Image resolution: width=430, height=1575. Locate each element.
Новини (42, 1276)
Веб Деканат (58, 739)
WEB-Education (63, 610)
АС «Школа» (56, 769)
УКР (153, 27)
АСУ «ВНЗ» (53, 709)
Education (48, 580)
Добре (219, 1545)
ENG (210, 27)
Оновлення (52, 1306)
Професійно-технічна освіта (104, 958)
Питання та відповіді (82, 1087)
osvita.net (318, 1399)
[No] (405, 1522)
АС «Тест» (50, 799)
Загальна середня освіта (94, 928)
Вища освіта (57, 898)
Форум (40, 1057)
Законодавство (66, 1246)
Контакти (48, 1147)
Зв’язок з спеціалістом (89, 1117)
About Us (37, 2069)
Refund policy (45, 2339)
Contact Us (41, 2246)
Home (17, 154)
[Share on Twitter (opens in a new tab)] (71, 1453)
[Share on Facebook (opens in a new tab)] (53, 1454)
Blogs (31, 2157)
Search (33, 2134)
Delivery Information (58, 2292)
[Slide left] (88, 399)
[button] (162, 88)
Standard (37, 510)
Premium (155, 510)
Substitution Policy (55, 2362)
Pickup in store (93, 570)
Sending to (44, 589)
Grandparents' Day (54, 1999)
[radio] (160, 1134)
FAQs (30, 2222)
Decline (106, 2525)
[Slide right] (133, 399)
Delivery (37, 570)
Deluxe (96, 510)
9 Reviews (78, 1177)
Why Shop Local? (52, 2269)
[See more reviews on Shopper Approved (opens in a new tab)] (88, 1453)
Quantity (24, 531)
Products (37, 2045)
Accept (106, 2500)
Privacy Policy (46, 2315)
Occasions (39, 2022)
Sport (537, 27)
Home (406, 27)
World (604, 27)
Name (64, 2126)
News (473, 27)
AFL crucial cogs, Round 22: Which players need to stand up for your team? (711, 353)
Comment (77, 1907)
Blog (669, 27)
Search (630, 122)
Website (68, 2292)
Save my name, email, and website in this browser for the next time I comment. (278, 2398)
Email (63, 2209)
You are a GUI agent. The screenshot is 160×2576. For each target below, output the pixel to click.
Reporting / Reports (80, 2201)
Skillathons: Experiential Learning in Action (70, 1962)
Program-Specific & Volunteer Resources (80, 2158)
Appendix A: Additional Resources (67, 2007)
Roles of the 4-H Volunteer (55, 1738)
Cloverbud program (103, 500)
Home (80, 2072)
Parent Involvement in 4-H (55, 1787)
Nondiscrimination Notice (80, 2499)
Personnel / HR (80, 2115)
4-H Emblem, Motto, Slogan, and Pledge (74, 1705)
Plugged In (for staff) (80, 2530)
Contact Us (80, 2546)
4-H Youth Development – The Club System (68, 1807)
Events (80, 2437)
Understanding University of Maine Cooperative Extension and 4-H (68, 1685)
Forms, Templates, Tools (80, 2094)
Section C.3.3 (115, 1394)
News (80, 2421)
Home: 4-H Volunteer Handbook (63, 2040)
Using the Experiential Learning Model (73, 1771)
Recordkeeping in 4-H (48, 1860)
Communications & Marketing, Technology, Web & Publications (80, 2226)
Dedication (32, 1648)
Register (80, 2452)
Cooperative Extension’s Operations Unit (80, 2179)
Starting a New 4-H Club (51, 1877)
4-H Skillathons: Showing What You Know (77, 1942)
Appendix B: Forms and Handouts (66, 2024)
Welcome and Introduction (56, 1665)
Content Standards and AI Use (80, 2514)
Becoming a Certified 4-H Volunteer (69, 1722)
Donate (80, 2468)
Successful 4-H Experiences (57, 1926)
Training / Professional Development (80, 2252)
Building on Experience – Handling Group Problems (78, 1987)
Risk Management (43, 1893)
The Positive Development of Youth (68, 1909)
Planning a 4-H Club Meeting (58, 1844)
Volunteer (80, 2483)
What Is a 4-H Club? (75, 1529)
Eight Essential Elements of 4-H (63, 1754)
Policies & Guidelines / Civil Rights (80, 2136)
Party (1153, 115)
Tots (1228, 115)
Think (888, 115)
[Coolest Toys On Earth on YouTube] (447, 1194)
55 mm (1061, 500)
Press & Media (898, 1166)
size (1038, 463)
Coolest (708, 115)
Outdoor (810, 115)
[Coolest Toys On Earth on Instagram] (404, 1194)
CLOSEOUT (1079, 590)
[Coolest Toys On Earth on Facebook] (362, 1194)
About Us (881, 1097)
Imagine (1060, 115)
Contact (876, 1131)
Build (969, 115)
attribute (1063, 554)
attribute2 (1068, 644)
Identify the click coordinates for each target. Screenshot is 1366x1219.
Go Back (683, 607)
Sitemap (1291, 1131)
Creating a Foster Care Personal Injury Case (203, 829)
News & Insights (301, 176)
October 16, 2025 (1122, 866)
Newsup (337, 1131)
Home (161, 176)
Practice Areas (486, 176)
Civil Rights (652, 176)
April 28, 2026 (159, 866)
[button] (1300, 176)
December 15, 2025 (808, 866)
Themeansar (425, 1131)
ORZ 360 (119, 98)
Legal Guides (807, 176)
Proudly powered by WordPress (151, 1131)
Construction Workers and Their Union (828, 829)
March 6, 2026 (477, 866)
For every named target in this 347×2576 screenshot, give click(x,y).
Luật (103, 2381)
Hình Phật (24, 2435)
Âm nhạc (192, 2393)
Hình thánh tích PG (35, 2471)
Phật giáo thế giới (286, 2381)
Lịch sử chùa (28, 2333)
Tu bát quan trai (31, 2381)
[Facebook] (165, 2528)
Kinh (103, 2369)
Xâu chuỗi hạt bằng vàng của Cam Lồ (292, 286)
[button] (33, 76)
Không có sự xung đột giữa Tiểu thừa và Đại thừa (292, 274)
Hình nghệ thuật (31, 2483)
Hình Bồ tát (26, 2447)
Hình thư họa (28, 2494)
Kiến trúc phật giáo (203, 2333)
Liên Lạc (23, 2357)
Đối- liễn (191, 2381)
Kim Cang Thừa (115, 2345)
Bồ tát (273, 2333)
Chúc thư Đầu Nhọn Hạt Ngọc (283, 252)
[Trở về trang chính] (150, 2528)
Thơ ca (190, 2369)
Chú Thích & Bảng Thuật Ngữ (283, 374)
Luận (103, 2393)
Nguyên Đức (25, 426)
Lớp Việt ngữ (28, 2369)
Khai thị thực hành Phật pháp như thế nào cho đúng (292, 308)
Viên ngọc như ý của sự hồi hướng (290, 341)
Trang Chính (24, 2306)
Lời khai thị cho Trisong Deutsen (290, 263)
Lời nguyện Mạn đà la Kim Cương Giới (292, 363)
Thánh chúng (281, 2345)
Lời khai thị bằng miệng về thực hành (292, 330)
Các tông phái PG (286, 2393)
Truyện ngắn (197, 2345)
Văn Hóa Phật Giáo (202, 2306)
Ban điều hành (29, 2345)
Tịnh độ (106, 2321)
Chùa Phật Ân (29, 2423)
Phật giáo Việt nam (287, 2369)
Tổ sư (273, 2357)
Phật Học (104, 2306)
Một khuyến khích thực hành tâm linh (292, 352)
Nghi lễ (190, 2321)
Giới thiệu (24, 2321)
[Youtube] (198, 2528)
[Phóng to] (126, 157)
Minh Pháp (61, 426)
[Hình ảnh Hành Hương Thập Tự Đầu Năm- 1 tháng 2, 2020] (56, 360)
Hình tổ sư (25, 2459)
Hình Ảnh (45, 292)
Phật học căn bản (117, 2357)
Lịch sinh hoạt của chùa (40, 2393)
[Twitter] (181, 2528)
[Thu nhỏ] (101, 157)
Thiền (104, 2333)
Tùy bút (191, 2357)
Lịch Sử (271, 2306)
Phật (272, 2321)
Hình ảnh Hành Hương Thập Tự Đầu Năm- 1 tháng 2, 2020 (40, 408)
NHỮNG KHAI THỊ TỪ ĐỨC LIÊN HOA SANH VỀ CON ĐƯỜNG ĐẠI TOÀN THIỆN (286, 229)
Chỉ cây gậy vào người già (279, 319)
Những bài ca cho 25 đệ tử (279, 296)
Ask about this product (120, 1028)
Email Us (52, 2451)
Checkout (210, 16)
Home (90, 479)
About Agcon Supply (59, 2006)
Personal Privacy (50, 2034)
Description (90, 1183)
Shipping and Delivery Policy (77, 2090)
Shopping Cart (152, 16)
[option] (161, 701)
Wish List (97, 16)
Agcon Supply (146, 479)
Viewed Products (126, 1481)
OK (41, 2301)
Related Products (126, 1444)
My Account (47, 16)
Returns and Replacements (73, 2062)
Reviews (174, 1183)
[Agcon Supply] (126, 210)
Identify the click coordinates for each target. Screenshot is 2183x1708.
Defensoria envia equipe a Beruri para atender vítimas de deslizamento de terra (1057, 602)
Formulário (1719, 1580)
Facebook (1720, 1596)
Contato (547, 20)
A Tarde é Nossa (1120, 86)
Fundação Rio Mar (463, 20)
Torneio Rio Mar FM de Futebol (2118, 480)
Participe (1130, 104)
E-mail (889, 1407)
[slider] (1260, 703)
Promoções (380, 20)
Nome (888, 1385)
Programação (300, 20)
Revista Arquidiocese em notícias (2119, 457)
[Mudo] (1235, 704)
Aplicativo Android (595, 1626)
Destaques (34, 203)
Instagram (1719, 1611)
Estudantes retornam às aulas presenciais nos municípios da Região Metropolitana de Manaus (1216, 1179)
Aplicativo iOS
- - - - - - -
◆ **Problem details**: In the records above, collect each line with "Resources".

◆ **Answer space**:
Program-Specific & Volunteer Resources (80, 2158)
Appendix A: Additional Resources (67, 2007)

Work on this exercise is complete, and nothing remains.